NAIRN AND HYMAN - The mayor of the Township of Nairn and Hyman said he was not surprised the Sudbury and District Health Unit condemned the town council's recent decision to remove fluoride from the local water supply.
The April 11 vote to end water fluoridation in the township was months in the making, said Mayor Laurier Falldien, and was preceded by a presentation from the health unit to convince the municipality to keep fluoride in its water supply.
But due to vocal concern from some citizens, the township decided to follow other Ontario municipalities, like Parry Sound, most recently, and move away from water fluoridation.

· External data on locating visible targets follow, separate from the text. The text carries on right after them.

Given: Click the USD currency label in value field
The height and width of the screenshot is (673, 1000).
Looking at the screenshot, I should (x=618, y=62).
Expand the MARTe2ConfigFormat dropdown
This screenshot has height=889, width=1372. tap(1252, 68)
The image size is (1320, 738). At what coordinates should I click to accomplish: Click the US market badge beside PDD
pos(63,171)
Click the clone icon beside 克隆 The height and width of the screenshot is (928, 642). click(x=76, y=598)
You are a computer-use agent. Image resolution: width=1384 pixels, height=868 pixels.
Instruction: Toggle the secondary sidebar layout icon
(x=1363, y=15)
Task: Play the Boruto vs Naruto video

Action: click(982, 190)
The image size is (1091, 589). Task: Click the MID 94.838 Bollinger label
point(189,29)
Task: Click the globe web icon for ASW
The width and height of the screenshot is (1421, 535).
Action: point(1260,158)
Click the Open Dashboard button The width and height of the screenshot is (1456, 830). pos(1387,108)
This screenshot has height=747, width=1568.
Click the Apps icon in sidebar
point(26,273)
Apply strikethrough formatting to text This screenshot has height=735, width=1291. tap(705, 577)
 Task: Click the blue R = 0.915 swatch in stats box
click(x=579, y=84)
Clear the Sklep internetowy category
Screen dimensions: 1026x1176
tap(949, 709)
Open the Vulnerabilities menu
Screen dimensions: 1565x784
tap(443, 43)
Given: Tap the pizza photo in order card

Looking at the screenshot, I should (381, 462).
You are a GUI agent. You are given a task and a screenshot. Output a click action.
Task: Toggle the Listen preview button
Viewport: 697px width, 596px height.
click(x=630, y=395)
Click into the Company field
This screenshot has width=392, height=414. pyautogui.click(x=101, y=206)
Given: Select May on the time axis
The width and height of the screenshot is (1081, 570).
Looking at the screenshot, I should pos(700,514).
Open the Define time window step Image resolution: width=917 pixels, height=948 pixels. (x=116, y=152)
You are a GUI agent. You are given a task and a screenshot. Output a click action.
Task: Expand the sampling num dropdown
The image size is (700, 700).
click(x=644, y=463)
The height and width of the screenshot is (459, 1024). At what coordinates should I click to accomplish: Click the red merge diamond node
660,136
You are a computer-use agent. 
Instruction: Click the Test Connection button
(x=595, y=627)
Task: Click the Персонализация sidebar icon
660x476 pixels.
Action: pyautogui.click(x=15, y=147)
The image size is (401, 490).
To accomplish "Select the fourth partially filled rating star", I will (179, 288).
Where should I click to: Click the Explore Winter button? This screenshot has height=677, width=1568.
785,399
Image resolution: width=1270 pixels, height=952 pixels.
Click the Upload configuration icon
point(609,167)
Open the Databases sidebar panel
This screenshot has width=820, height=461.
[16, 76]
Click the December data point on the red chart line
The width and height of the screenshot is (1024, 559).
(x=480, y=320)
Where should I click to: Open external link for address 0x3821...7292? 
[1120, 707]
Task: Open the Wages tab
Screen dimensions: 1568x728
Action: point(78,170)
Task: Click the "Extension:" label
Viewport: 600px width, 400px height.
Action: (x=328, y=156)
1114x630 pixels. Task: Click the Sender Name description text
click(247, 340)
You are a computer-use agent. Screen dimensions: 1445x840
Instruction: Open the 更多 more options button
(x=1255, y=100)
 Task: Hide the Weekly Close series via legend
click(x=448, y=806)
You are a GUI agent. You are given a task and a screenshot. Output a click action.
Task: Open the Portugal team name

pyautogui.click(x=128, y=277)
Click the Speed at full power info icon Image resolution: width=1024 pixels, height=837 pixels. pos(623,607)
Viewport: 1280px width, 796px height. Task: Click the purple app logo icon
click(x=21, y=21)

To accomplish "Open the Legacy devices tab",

Falldien said around 100 individuals in the township are connected to the municipal water supply, and around 20 people voiced concerns about fluoridation.
In a survey to residents, 80 per cent of respondents said they wanted fluoride removed from the water system.
“The big concern is what's happening to the body when fluoride is ingested,” he said. “We can't control a dosage of something we're basically forcing people to take into their bodies.”
Falldien said some residents were worried about the impact neurological effects of ingesting fluoride and how the inorganic compound is stored in the bones.
“I believe that in the future we're going to see more evidence against the benefits of fluoride in water,” Falldien said.
But the Sudbury and District Health Unit strongly condemned the township's decision during its board meeting Wednesday.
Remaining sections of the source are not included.